Hadoop 2.0 basically improves the major defects of Hadoop. In addition, YARN can be compatible with multiple computing frameworks, such as Spark, Storm, MapReduce, etc. HDFS has also become the underlying storage of many systems. Hadoop has an eclectic approach to big data open source technology components, gradually forming a large ecosystem, as shown in the figure below (which shows only a few components). Back then, if you wanted to build a big data platform, you couldn’t bypass Hadoop.



Hadoop ecosystem and distribution


Each component of the Hadoop ecosystem contains the core components of Hadoop, such as HDFS and YARN. There are also more options in the computing layer, such as SQL-enabled Hive, Impala, Pig, Spark, Storm, etc. There are also toolclass components, such as Sqoop for bulk data extraction, Flume for streaming data transfer, and Zookeeper for distributed consistency. There are also operational components, such as Ambari for deployment, Ganglia for cluster monitoring, and so on. These components may seem cumbersome, but they are all necessary for a production environment.

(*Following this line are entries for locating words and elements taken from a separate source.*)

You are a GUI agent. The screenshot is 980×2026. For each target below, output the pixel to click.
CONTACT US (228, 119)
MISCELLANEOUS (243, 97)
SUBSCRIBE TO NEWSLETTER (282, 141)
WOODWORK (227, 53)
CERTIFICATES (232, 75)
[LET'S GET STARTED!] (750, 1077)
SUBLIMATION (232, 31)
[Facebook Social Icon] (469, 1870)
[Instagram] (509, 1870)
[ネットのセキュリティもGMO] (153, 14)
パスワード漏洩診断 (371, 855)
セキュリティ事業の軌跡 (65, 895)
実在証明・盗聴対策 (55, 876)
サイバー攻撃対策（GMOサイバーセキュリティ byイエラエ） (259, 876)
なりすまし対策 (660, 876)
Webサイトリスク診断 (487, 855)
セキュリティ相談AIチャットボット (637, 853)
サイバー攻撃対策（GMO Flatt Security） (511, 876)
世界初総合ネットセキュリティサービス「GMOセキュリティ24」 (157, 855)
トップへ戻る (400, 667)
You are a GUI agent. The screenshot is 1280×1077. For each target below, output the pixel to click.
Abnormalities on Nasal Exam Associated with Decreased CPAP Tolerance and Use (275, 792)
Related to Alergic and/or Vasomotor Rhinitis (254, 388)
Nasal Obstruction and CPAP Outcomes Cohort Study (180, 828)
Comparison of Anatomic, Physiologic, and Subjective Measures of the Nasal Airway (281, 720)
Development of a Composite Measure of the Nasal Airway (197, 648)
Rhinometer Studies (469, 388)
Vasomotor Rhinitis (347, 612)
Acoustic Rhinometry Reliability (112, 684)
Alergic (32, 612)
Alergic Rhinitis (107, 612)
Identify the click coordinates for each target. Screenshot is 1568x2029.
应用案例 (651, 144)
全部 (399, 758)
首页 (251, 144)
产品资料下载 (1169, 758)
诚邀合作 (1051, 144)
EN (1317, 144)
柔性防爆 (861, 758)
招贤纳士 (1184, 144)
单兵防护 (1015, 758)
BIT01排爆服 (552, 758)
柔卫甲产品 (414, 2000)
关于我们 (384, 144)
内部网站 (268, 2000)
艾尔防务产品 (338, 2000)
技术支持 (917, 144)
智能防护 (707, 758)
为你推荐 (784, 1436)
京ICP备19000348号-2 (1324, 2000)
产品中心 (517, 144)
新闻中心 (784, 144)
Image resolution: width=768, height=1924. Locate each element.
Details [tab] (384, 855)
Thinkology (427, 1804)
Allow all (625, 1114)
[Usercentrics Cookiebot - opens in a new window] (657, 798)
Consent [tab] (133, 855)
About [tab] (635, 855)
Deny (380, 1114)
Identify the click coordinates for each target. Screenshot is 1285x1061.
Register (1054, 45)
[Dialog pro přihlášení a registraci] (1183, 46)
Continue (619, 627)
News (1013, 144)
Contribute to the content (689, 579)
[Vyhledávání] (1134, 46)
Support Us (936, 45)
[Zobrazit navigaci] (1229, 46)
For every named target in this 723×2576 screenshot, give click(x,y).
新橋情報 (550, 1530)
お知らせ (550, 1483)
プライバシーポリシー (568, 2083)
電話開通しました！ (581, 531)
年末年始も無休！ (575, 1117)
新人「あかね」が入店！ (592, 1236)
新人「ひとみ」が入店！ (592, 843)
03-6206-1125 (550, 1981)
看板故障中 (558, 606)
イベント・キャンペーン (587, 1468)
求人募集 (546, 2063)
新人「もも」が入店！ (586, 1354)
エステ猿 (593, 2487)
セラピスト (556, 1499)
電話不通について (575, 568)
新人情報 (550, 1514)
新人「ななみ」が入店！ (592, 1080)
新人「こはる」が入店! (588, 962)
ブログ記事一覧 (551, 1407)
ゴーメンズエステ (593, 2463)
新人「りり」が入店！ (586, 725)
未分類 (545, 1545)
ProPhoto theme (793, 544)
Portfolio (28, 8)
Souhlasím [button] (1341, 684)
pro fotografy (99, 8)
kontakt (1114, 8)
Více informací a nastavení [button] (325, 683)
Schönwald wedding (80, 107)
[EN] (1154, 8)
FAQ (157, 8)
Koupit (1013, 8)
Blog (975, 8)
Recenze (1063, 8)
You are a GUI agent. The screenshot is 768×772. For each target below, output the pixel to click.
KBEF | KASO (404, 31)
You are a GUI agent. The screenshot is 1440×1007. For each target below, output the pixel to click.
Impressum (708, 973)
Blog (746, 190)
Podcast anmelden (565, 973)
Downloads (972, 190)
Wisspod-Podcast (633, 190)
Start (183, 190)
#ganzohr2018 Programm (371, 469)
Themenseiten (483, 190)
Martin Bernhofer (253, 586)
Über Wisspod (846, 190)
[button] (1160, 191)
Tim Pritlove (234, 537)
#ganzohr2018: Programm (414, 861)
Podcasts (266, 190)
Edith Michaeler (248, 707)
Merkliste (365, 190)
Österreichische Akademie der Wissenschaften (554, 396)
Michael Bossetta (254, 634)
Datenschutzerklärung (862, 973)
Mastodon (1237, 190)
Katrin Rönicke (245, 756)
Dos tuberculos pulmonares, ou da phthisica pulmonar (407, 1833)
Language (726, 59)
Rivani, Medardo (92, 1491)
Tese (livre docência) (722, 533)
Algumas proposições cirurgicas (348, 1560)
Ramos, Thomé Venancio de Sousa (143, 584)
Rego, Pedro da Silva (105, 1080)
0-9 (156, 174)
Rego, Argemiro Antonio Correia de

So at the time, there were all sorts of problems with integrating so many components into one platform.

Cloudera and Hortonworks, whose core product is to package the most commonly used open-source components in the Hadoop ecosystem into a Hadoop distribution, Clouera’s CDH, Hortonworks, called HDP, is free to use for all components without any quirks such as compatibility, but also has a premium version for less technologically sophisticated companies.

In the heyday of Hadoop, almost all companies’ big data platforms used the Hadoop distributions of these two companies. Cloudera was recognized by the capital market and was once valued at $5 billion. However, with the decline of Hadoop, Cloudera’s stock price has been declining since it went public. It eventually merged with Hortonworks, also a public company, with a combined share price of just $2 billion. It’s worth noting that Doug Cutting, the father of Hadoop, is also a Cloudera member.



conclusion


This lesson is mainly about Hadoop architecture and some key components and other conceptual things. As a cluster operating system, Hadoop will not quit the stage of big data in the short term and will be difficult to exit in the future.

That’s all for this class, next class I will explain to you: “Unified resource management and scheduling system design and implementation”, remember to come to class on time oh.


This article is excerpted from “Spark-on-Learning-as-you-Go Talk 44”


Copyright notice: The copyright of this article belongs to Pull hook education and the columnist. Any media, website or individual shall not be reproduced, linked, reposted or otherwise copied and published/published without the authorization of this agreement, the offender shall be corrected.